My working idea (hope) is now that this second, unrelated bug (ie. the one in your comment 7) will go away if you try to reproduce it on RHEL-5.6. If not, please report a separate bug. Thank you.

Comment 17 Paolo Bonzini 2011-04-04 15:06:28 UTC

The second save is probably failing because the first resume hasn't reset the shutdown watch (so the domain doesn't react to the request to suspend).  You can try xenctx to see where it is stuck.

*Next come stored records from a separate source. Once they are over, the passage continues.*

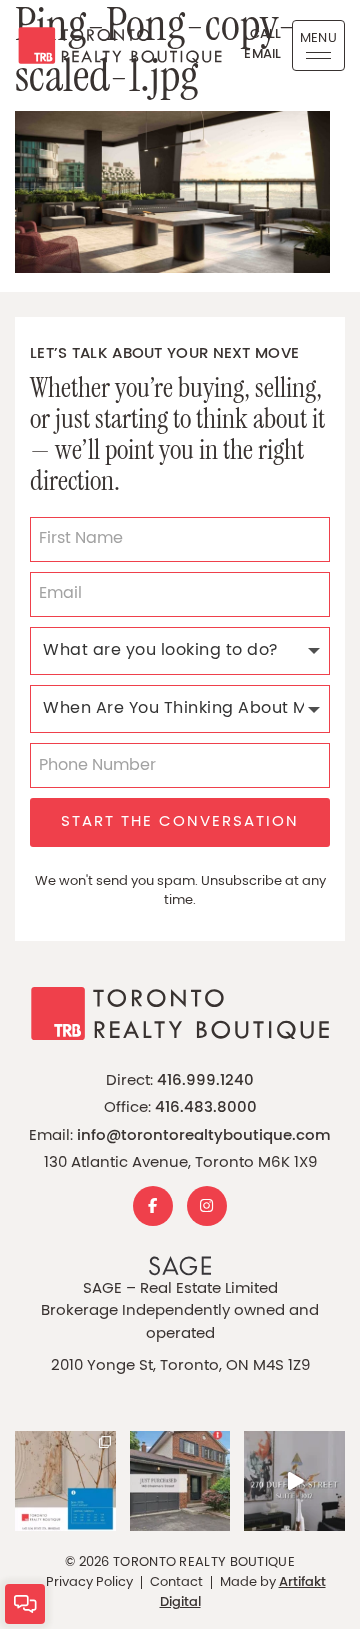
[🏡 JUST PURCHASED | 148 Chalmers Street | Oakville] (180, 1481)
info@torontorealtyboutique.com (204, 1136)
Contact (176, 1582)
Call (266, 35)
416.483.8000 (206, 1108)
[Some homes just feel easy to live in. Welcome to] (294, 1481)
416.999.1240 (205, 1081)
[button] (318, 45)
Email (263, 55)
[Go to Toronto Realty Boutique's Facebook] (153, 1206)
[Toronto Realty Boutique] (112, 45)
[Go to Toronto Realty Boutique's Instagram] (207, 1206)
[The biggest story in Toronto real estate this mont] (65, 1481)
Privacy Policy (89, 1582)
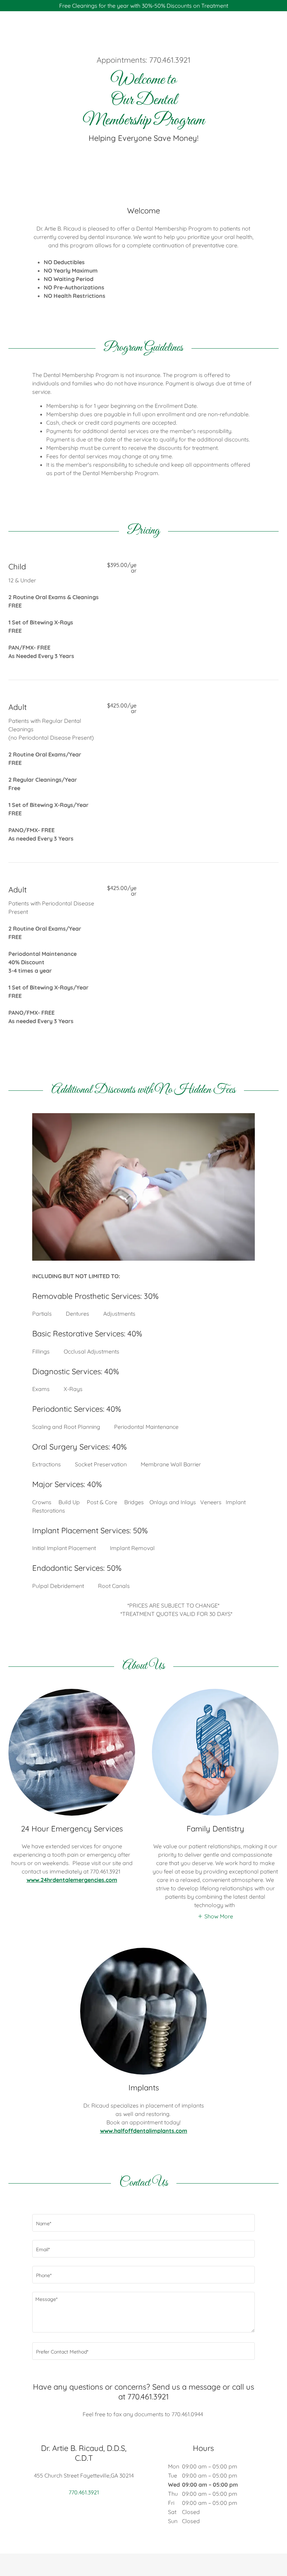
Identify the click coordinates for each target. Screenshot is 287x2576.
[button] (215, 1916)
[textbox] (143, 2223)
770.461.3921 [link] (169, 60)
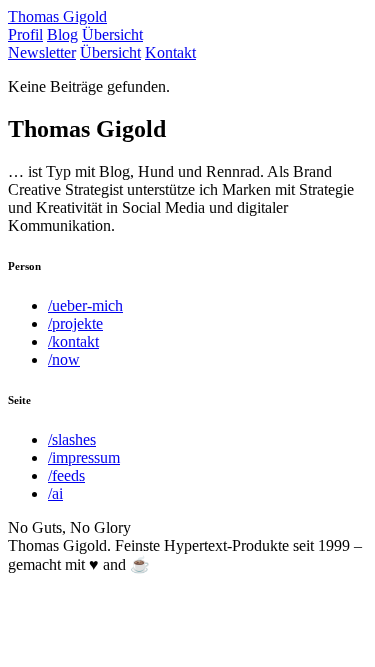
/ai (55, 493)
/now (64, 359)
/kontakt (73, 341)
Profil (25, 34)
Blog (62, 34)
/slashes (72, 439)
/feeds (66, 475)
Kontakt (170, 52)
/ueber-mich (85, 305)
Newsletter (42, 52)
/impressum (84, 457)
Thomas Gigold (57, 16)
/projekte (75, 323)
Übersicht (112, 34)
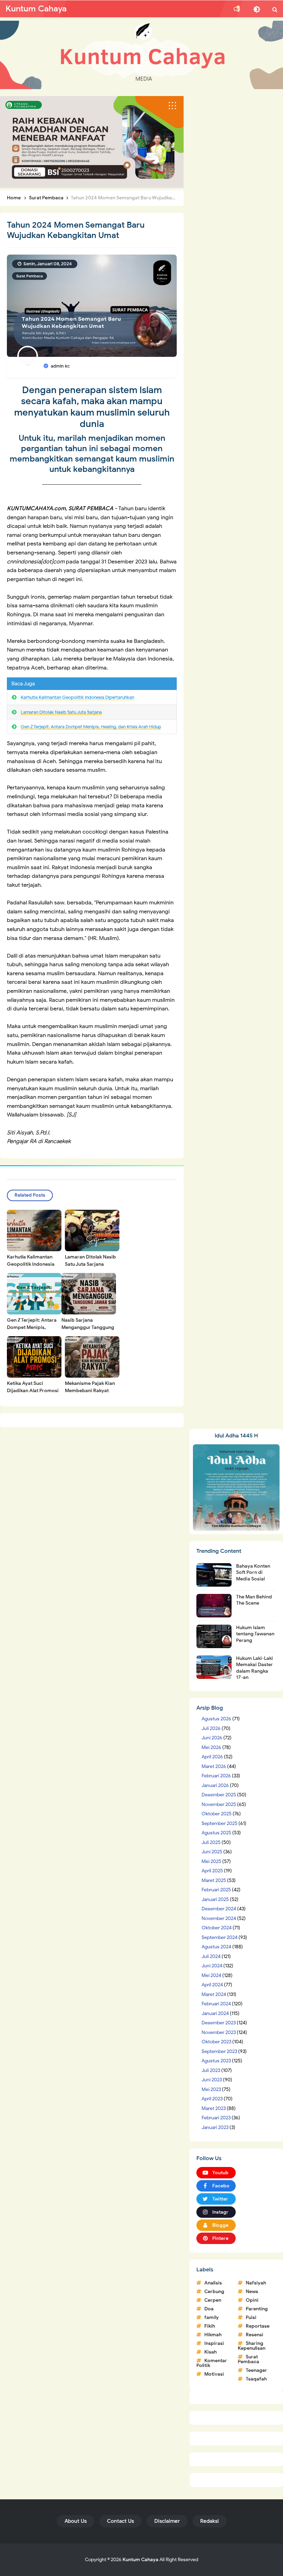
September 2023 (219, 2051)
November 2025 (219, 1804)
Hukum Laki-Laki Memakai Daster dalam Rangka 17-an (254, 1667)
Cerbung (214, 2291)
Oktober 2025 (217, 1814)
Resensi (254, 2335)
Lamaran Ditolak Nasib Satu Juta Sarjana (61, 712)
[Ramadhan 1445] (236, 1487)
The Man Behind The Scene (254, 1600)
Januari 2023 (215, 2127)
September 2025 (219, 1823)
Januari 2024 (215, 2013)
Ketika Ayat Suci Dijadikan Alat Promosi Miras (33, 1390)
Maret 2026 (214, 1766)
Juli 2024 (211, 1956)
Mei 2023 (211, 2089)
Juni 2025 (212, 1852)
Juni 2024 (212, 1966)
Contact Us (120, 2521)
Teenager (256, 2370)
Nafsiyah (256, 2283)
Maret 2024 (214, 1994)
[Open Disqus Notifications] (237, 9)
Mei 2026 (211, 1747)
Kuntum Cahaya (140, 2560)
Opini (252, 2300)
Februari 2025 (216, 1890)
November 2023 (219, 2032)
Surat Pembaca (29, 276)
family (211, 2317)
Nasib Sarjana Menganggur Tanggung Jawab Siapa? (87, 1327)
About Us (76, 2521)
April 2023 (212, 2099)
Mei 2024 (211, 1975)
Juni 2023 (212, 2080)
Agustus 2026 (216, 1719)
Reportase (258, 2326)
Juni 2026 (212, 1738)
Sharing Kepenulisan (251, 2345)
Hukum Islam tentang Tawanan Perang (255, 1634)
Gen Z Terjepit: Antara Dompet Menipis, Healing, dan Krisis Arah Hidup (91, 727)
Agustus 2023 (216, 2061)
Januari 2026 (215, 1785)
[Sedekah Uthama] (92, 141)
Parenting (257, 2309)
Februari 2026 (216, 1776)
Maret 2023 (214, 2108)
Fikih (209, 2326)
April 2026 (212, 1757)
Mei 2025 (211, 1861)
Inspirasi (214, 2343)
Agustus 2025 (216, 1833)
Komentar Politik (211, 2363)
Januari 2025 (215, 1899)
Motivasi (214, 2374)
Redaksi (209, 2521)
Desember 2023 (219, 2023)
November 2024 (219, 1918)
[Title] (141, 55)
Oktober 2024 (217, 1928)
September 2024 (219, 1937)
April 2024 (212, 1985)
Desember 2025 (219, 1795)
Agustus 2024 (216, 1947)
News (252, 2291)
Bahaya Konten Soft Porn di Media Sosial (253, 1572)
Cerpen (212, 2300)
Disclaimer (167, 2521)
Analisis (213, 2283)
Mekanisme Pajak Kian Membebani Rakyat (90, 1387)
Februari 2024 (216, 2004)
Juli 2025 (211, 1842)
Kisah (210, 2352)
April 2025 (212, 1871)
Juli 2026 (211, 1728)
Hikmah (213, 2335)
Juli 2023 (211, 2070)
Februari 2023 (216, 2118)
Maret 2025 (214, 1880)
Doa (209, 2309)
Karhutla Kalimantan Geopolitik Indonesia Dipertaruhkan (77, 697)
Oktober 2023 (216, 2042)
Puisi (251, 2317)
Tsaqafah (256, 2379)
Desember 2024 (219, 1909)
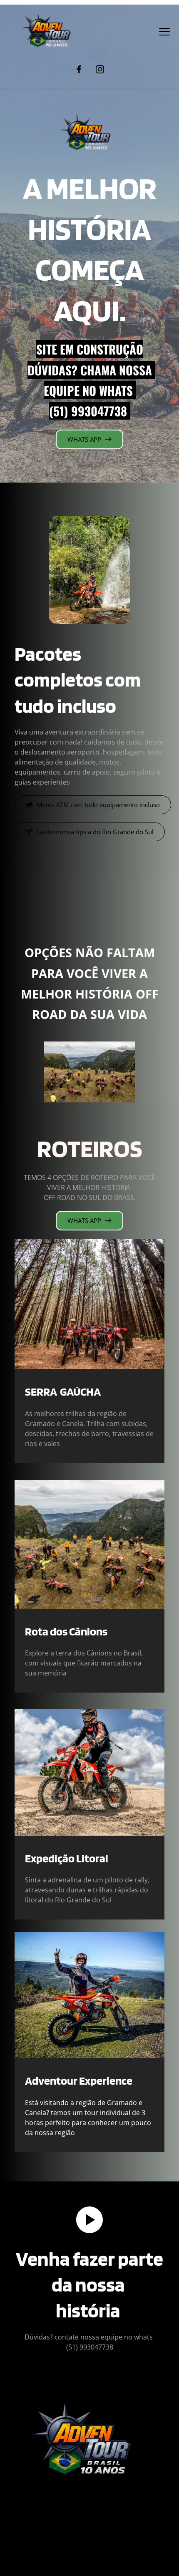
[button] (164, 31)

Comment 18 Laszlo Ersek 2011-04-05 15:29:26 UTC

(In reply to comment #12; for the record)

> - preempt_enable();
> + preempt_enable();

Turns out this makes no difference:

http://lists.xensource.com/archives/html/xen-devel/2011-04/msg00158.html

This way the patch only makes smp_resume() happen earlier, whose effect is possible through cpu-hotwalk anyway.

Comment 19 Paolo Bonzini 2011-04-05 17:10:04 UTC

See also bug 589123, which has the same symptoms as "after my patch" (failure to suspend the second time) and would also be fixed by suspend cancellation.

Comment 20 Laszlo Ersek 2011-06-15 12:44:02 UTC

See bug 497080 comment 7. Additionally, suspend resumes cooperation from the guest, and a guest running "cpu-hotwalk" (which requires root in the guest) during suspend is suicidal. WONTFIX.

Comment 21 Laszlo Ersek 2011-06-15 12:45:13 UTC

(In reply to comment #20)
> suspend resumes cooperation from the guest

My brain short-circuited, apparently. I meant "suspension requires cooperation from the guest".